Le président de la République de Guinée affirme, réaffirme et confirme qu’il a hérité d’un pays sans État. Le président de la République affirme qu’il ne connaît pas les Guinéens. Le porte-parole du gouvernement de Monsieur Alpha Condé avait écrit et crié sur tous les toits que le président Alpha «n’a exercé aucune fonction dans l’administration, dans l’Etat. Donc c’est un homme sans expérience de l’Etat, de l’administration, de la gestion des hommes qui se retrouvent à la tête de l’Etat guinéen. Cela en soi-même constitue une menace et un risque majeurs pour la stabilité du pays» (Extrait de Alpha Condé est un danger pour la Guinée et une menace pour la sous-région, 20 septembre 2011. Signé Tibou Kamara). L’actuel chef de file de son opposition, choisi et trié sur le volet, affirme sans ambages qu’il n’a jamais été chef d’un quartier avant d’accéder à la Présidence…

Aujourd’hui et sous le magistère du président ci-dessus décrit par des proches collaborateurs, la présidence de la République de Guinée a plus de ministres conseillers, conseillers chargés de missions, et autres personnes aux fonctions non évidentes mais à la présence permanente et forte auprès du président de la République. Cet état de fait crée un désordre administratif dans le fonctionnement de l’administration qui est censée être le socle de l’Etat qui est inexistant, comme le reconnaît le chef du pays. Ce désordre se traduit par une absence de règles de fonctionnement des institutions et pouvoirs publics. Il se traduit également par la non spécification du rôle de ceux qui gravitent autour du président mais assument des rôles de premier plan. Cette situation est illustrée par des personnages dont les Guinéens ne connaissent ni le rôle ni la fonction mais qui ont une présence avec une préséance protocolaire mise en évidence auprès du chef du pays.

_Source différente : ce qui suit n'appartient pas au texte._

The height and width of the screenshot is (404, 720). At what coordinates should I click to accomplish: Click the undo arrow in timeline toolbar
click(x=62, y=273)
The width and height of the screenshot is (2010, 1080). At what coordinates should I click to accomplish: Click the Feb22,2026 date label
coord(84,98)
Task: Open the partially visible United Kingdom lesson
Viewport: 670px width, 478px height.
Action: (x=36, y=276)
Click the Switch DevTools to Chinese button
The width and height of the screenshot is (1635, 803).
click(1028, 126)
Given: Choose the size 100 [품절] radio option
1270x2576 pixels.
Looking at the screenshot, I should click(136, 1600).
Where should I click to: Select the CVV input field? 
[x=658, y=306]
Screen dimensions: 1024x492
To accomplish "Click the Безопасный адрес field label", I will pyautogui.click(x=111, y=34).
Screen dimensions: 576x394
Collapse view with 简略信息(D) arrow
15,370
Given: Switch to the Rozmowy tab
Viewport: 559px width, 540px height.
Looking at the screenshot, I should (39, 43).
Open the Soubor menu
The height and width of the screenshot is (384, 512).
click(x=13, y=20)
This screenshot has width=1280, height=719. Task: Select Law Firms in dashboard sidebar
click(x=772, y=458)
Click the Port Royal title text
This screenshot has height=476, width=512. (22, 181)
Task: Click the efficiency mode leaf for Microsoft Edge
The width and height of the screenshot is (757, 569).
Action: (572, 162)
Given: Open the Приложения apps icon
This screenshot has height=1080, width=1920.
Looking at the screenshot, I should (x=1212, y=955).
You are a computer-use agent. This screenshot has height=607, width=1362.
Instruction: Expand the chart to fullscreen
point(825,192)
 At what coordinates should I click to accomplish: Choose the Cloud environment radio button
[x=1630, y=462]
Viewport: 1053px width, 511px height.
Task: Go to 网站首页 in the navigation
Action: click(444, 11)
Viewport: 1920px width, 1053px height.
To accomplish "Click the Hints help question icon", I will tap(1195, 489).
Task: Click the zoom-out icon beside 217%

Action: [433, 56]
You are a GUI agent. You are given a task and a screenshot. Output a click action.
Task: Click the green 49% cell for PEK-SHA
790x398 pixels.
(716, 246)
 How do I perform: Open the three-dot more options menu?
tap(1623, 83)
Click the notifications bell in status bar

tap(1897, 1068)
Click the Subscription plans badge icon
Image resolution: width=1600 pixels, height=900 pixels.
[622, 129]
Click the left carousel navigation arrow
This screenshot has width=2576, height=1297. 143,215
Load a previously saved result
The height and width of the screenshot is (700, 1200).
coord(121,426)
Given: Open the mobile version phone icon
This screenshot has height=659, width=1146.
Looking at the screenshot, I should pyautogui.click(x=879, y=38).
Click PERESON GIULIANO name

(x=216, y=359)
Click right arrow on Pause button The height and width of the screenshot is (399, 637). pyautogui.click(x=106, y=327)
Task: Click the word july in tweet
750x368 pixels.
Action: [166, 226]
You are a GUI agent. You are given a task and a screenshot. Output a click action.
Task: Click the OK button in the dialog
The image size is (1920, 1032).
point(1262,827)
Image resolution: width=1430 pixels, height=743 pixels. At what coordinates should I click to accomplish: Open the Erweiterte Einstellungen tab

Tous ceux qui se hasardent à suivre les journaux de la RTG ont dû s’étonner de voir le président guinéen visiter des fermes en Ouganda avec, comme guide, le ministre ougandais de l’Agriculture, mais accompagné par un certain Mohamed Kagnassy qui n’est sur aucun organigramme de l’administration alors que le ministère de l’Agriculture en Guinée est rattaché au président de la République. Ce ministre délégué à la Présidence chargé de l’agriculture était aux abonnés absents dans cet élément. Être nommé ministre ne confère pas les attributs de la fonction chez Alpha Condé. La fonction est exercée par qui il veut selon son humeur. Il en est de même de la dame Chantal Colle qui apparaît aux côtés du président à des audiences où les ministres concernés sont parfois absents.

Nous assistons à un désordre administratif lié d’une part à l’absence de l’Etat, à l’informel qui caractérise le fonctionnement de l’administration, mais d’autre part et en réalité :

– à l’ignorance manifeste par le chef du pays, comme l’avait prévenu son actuel porte-parole, du fonctionnement des pouvoirs publics ainsi que des règles et procédures de gestions de l’administration publique.

– à ce qui peut apparaître comme un manque de confiance à l’élite nationale lorsque, sans nous voiler la face, nous observons ceux qui constituent la crème des conseillers de la présidence qui sont les vrais collaborateurs, il est aisé de constater que la préférence nationale n’est pas mise en évidence. Espérons !

Le désordre administratif est manifeste par un mélange des genres que vient de nous servir le Secrétaire Général aux Affaires Religieuses, rattaché à la Présidence, qui lance un appel à faire des sacrifices. C’est surprenant, étonnant et désespérant. Les affaires du culte relèvent de l’administration du territoire dans les structures étatiques. Dans ses obligations régaliennes, l’Etat, là où il existe, porte secours aux indigents, mais ne verse pas dans un charlatanisme théâtralisé par des actes administratifs référencés et archivés. C’est un précédent regrettable.

Il faut au Président deux conseillers :

-un pour lui rappeler ses cours de droits surtout administratif

-un pour lui dire ce qui ne va pas. Jean Louis Debré a dit que lorsqu’il entrait dans le bureau de Chirac, celui-ci lui disait «Dis-moi ce qui ne va pas car tous ces gens qui viennent me voir me disent que tout va bien».

Le chef qui est soucieux de son ministère, de sa gouvernance, devrait se préoccuper des anormalités et s’éloigner des courtisans ou les réduire à leur simple expression s’ils lui permettent d’exister autrement. Il est urgent d’amnistier les condamnés pour «délits d’envergure et de compétence» et chasser les flagorneurs qui encombrent les allées du palais de la République. C’est une urgence nationale.